Gegevensoverzicht
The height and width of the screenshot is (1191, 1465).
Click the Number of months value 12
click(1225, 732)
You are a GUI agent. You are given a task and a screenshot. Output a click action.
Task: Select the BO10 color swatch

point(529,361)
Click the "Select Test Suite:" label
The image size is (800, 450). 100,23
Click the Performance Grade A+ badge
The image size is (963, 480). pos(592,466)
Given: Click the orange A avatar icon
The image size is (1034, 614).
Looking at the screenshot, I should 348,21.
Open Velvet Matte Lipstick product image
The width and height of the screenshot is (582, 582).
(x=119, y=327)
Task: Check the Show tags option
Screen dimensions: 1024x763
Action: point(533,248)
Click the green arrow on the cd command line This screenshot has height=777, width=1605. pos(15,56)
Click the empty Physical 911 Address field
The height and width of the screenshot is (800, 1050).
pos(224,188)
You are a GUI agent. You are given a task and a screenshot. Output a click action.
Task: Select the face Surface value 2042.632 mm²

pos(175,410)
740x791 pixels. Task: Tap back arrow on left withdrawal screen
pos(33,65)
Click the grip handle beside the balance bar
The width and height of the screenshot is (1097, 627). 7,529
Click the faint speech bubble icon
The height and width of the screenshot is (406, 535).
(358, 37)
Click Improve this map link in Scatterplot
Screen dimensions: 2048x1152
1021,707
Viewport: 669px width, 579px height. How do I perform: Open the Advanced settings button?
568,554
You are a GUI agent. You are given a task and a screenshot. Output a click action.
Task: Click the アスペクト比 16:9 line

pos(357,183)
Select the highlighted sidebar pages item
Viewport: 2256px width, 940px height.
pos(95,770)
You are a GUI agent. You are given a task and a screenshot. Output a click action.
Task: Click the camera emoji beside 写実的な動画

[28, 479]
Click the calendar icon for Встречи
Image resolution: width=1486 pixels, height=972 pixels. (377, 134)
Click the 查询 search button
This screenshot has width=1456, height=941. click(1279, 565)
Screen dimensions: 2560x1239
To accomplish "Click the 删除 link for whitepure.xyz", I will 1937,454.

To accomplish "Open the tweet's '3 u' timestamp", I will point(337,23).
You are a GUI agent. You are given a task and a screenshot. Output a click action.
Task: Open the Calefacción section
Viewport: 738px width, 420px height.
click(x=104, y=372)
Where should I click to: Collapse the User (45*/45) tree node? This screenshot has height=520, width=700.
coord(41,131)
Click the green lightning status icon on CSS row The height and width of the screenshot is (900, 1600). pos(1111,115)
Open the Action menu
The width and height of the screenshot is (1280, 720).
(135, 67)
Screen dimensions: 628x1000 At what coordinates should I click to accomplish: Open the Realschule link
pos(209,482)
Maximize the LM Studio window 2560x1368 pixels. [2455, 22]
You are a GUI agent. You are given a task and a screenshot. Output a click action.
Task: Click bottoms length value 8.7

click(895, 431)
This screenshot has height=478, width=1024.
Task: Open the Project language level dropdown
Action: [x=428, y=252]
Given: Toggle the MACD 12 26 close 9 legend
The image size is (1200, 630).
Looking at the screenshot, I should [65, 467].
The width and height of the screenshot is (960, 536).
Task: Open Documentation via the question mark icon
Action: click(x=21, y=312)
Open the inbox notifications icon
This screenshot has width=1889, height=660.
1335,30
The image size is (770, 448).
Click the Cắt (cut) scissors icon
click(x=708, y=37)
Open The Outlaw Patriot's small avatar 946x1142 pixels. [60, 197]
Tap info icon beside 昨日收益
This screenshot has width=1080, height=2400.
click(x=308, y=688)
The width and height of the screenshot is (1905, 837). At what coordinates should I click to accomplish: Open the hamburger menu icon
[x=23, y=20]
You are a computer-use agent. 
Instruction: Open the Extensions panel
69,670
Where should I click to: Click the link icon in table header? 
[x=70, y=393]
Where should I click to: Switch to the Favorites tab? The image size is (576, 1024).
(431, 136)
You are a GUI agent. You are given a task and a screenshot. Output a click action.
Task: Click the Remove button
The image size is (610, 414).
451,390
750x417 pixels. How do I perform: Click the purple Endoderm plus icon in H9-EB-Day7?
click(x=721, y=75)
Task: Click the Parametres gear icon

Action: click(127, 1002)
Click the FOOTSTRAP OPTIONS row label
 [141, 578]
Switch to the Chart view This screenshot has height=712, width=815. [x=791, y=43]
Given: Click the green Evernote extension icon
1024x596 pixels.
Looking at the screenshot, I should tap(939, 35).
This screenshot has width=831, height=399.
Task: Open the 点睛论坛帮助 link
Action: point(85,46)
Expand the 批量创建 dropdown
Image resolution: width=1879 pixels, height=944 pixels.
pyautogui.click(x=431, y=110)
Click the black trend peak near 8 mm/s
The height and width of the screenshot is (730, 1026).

OPDRACHTDETAILS: Kun je de rijen van de regel met "Task: Check the Show tags option" tot en met de regel met "I will point(337,23)." weergeven als een CSV met de twee kolommen opdracht en antwoord, met één CSV-regel per rij? Zet de tekst en het antwoord elk in één veld tussen aanhalingstekens, met regeleinden vervangen door spaties.

UITWERKING:
opdracht,antwoord
"Task: Check the Show tags option Screen dimensions: 1024x763","Action: point(533,248)"
"Click the green arrow on the cd command line This screenshot has height=777, width=1605.","pos(15,56)"
"Click the empty Physical 911 Address field The height and width of the screenshot is (800, 1050).","pos(224,188)"
"You are a GUI agent. You are given a task and a screenshot. Output a click action. Task: Select the face Surface value 2042.632 mm²","pos(175,410)"
"740x791 pixels. Task: Tap back arrow on left withdrawal screen","pos(33,65)"
"Click the grip handle beside the balance bar","The width and height of the screenshot is (1097, 627). 7,529"
"Click the faint speech bubble icon The height and width of the screenshot is (406, 535).","(358, 37)"
"Click Improve this map link in Scatterplot Screen dimensions: 2048x1152","1021,707"
"Viewport: 669px width, 579px height. How do I perform: Open the Advanced settings button?","568,554"
"You are a GUI agent. You are given a task and a screenshot. Output a click action. Task: Click the アスペクト比 16:9 line","pos(357,183)"
"Select the highlighted sidebar pages item Viewport: 2256px width, 940px height.","pos(95,770)"
"You are a GUI agent. You are given a task and a screenshot. Output a click action. Task: Click the camera emoji beside 写実的な動画","[28, 479]"
"Click the calendar icon for Встречи","Image resolution: width=1486 pixels, height=972 pixels. (377, 134)"
"Click the 查询 search button","This screenshot has width=1456, height=941. click(1279, 565)"
"Screen dimensions: 2560x1239 To accomplish ""Click the 删除 link for whitepure.xyz"",","I will 1937,454."
"To accomplish ""Open the tweet's '3 u' timestamp"",","I will point(337,23)."